As if Camping wasn’t enough of a blot on the landscape, we are now reminded that the Mayans predicted the world would end on December 21st 2012 (I suppose it’s a coincidence that on December 21st 1620, the Mayflower carrying the Pilgrim Fathers from England landed in Plymouth in Massachusetts). In his book The Prophecies written in 1555, Nostradamus also predicted that the world would end in 2012, although he wasn’t precise about the actual date. Written in ambiguous quatrains (four-line verses) they leave enough manoeuvr-ability to re-assess the prophecy if the end of the world turns out to be a damp squib.
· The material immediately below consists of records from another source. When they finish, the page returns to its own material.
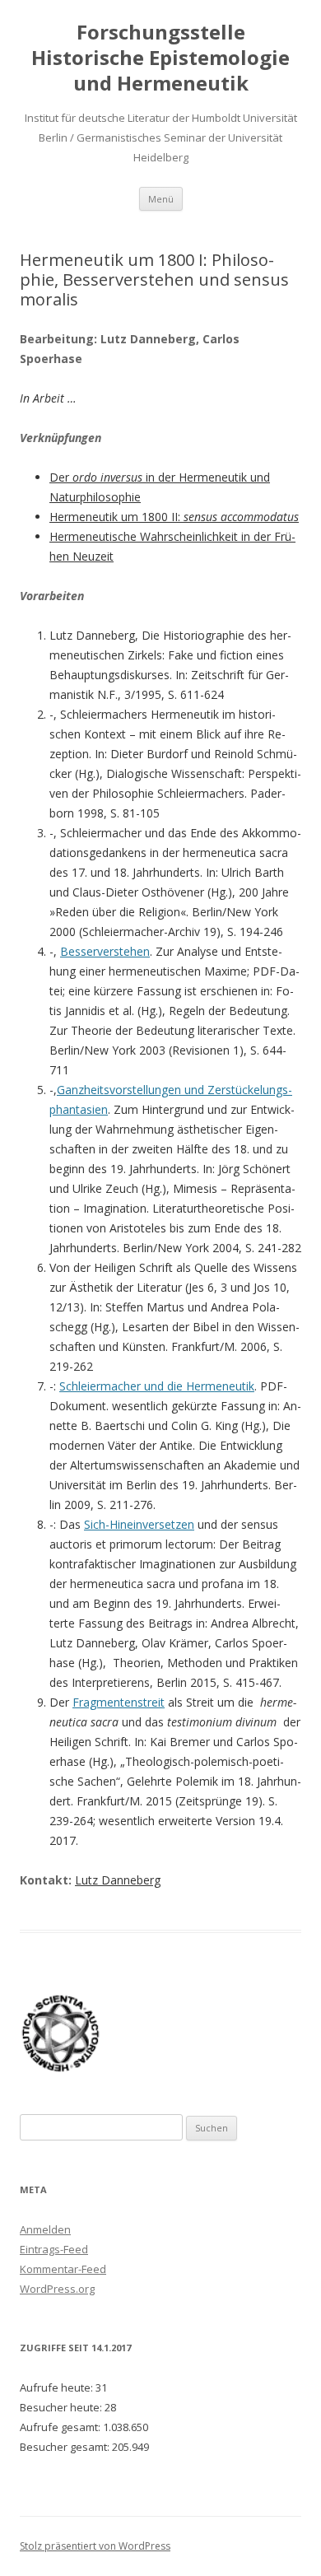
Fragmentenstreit (118, 1702)
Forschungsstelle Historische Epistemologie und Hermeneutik (160, 58)
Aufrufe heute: (57, 2387)
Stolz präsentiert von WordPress (95, 2546)
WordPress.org (57, 2288)
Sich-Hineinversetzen (139, 1524)
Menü (161, 199)
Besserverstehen (105, 951)
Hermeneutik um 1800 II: (174, 516)
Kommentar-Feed (63, 2269)
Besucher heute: (62, 2407)
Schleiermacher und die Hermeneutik (156, 1386)
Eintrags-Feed (54, 2249)
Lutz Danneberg (117, 1880)
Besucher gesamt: (66, 2446)
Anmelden (45, 2229)
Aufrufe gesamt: (61, 2427)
Numerology (that’s think of a number, make a horrendously outrageous prophecy and expire) has been a favourite with soothsayers for centuries, so I thought it might be fun to make a few prophecies myself – based on this year’s mystical configuration of numbers.
2011 has four unusual dates: 1/1/11 - 11/1/11 - 1/11/11 - 11/11/11. What’s more, if you add your age this year to the last two digits of the year you were born the result is … 111. Another subtle sign using the integer 1, is if you multiply 111,111,111 by 111,111,111 you get 12,345,678,987,654,321, which according to my numerological studies reveals that the gold price will rise and the effect of Viagra will be the opposite.
Based on this exceptional set of numbers, I am prepared to stick my neck out even further and predict that bikinis, mini skirts, see-through tops and g-strings will continue to be very much à la mode in my neck of the woods; the forthcoming Watchmaker’s Ball on June 23rd in Gland may turn out to be a raffle rather than a dance (but for his sake I will not divulge the name of the unwilling donor); the SIHH will not become a part of BaselWorld if the Mayans and Nostradamus have anything to do with it and finally, the percentage of photocopier faults worldwide caused by people sitting on them to photocopy their nether regions will increase from 23% to 37%.
As is my wont, to conclude I have to tell you a story a Norwegian told me when we were both freezing out on the deck of the cruise ship taking photographs – and please excuse the accent. Ole stepped out of the shower and said to his wife Lena, “It’s yust too hot to wear clothes today. Vhat you tink the neighbours vould tink Lena if I mowed the lawn like dis?”
“Probably that I married you for your money.”
Well, you’ve got to laugh haven’t you.